Le jour même, les scellés sont apposés à la maison d’habitation de Revilliod et à l’Ariana. Dès lors c’est une bataille quotidienne que Sidler nous décrit à chaque page ; elle implique notamment l’un héritiers directs de Gustave Revilliod : son neveu Aloys Revilliod de Muralt, soutenu par le président du Conseil administratif. Ce dernier exécute plusieurs ordres du neveu, sans droit ni fondement de l’avis de Sidler qui se trouve livré au fil des jours et des mois à un terrible sentiment d’injustice voire de persécution. On l’évince, on fait comme s’il était transparent, on rechigne à lui octroyer ce qui lui est pourtant dû, suite aux dernières volontés exprimées par Gustave Revilliod. Des œuvres sont retirées de la maison et de l’Ariana, des papiers de première importance sont emportés, sans lesquels il est quasiment impossible de retracer la provenance des collections réunies par Revilliod. Sidler détaille par le menu toutes les opérations qui ont découlé du testament de Revilliod, énumérant, clause après clause, celles qui ont engendré une polémique comme celles où il concède un dénouement correct, selon les dispositions voulues. Il recense par exemple, sur trois pages, l’inventaire exact des pièces de l’argenterie de famille que Revilliod a expressément indiquées comme devant être « transportée à l’Ariana, et réunie à celle qui y est déjà ». Elles seront pourtant retirées du coffre-fort par le Conseiller administratif Bourdillon, délégué aux Musées et aux collections de la Ville de Genève, pesées puis « revendues » aux héritiers, contrairement à la volonté du défunt.

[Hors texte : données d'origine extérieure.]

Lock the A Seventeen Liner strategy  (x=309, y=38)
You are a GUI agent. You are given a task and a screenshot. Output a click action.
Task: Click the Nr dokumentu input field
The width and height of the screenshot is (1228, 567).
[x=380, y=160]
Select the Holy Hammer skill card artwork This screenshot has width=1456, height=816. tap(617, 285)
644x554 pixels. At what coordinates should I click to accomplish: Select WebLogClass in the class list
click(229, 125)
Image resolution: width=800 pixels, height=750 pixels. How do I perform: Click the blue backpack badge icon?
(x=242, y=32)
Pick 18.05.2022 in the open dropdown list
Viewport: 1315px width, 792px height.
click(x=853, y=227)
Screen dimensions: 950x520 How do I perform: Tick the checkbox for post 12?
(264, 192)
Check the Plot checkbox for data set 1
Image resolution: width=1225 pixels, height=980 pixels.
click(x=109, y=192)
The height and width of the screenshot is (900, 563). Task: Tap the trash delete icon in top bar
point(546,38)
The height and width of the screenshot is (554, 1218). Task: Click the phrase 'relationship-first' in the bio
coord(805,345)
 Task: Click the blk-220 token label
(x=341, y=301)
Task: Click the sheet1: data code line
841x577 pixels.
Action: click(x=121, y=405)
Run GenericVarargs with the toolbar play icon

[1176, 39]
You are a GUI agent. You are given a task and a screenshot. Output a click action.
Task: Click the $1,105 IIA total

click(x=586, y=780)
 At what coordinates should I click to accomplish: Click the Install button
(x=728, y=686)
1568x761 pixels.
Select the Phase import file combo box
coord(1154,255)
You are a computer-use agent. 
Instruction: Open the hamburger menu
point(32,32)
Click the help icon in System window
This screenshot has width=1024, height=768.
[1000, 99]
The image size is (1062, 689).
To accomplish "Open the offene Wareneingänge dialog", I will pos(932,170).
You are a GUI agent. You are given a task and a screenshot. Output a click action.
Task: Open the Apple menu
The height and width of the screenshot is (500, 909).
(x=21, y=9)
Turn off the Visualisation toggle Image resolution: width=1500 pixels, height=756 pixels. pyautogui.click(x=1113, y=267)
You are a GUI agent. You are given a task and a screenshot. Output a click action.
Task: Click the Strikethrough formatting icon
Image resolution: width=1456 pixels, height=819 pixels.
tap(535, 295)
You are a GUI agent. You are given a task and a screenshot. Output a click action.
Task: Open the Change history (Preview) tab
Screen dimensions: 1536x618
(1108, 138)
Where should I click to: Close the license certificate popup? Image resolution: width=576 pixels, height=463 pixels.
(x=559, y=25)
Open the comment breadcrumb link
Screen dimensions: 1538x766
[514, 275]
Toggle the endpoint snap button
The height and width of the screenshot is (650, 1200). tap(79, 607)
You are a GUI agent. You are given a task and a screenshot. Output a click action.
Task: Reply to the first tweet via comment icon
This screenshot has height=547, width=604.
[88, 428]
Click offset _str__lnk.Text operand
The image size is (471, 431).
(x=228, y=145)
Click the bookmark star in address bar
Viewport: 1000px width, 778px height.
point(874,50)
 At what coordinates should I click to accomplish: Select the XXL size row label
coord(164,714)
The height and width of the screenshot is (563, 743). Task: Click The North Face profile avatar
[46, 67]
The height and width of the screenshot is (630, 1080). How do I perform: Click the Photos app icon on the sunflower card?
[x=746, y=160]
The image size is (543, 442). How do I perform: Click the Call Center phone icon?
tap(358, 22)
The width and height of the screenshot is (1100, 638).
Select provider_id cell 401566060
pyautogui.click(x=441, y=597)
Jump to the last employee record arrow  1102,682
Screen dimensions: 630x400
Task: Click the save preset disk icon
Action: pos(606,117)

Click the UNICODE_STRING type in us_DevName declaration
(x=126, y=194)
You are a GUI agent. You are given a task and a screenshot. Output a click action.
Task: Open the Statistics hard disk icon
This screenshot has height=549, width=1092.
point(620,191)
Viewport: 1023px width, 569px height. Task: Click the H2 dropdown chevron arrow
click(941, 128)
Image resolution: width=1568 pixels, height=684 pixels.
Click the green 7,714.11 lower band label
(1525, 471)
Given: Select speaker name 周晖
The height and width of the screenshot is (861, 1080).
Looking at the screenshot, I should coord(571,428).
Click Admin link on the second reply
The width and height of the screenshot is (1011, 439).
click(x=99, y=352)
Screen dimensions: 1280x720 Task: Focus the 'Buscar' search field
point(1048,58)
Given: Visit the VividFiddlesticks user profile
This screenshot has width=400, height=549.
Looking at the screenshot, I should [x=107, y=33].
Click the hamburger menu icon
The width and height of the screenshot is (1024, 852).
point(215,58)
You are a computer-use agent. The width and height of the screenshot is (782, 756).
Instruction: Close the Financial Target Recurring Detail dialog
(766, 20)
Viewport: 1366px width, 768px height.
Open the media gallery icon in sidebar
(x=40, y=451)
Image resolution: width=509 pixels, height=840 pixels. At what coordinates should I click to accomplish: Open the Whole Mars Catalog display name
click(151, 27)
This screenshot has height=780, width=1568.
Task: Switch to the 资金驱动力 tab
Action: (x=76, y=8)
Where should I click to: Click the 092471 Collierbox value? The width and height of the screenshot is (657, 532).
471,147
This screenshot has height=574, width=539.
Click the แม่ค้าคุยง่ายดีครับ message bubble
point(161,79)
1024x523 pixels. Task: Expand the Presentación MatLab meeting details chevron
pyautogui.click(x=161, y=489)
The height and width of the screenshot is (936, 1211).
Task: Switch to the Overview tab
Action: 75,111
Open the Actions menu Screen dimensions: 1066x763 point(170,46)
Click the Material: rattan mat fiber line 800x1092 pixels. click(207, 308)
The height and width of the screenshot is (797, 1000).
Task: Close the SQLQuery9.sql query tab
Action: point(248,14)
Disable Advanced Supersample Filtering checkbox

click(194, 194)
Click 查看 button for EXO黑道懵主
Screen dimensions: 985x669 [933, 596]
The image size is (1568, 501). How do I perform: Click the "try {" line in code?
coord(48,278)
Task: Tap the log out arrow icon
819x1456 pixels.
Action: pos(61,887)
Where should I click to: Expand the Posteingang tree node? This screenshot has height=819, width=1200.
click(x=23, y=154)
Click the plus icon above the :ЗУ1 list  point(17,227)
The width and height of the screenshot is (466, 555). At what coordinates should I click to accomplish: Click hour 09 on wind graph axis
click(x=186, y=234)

Sidler, quant à lui, s’empresse évidemment de se conformer aux désirs que Revilliod a exprimés dans son testament et dont il a laissé à Sidler le soin de s’acquitter. Il observe scrupuleusement toutes les demandes qu’il nous dépeint à nouveau, soulignant chaque particularité. Si nécessaire, il reprend même à son compte l’exécution des souhaits qui n’ont pas été réalisés, par exemple à cause d’une mauvaise interprétation des clauses testamentaires, dépensant çà et là plusieurs milliers de francs. Ce faisant, il s’identifie complètement au généreux mécène disparu et s’arroge alors le droit de donner, par procuration d’outre-tombe. Toutefois, Sidler peine à distribuer sa manne sans retour et souffre de ce visible manque de reconnaissance.
« J’avais non seulement donné ce qui m’était imposé, mais encore ma part. De cette générosité que m’est-il resté? Comme dans bien d’autres circonstances, le seul souvenir d’un bienfait et du devoir accompli ! »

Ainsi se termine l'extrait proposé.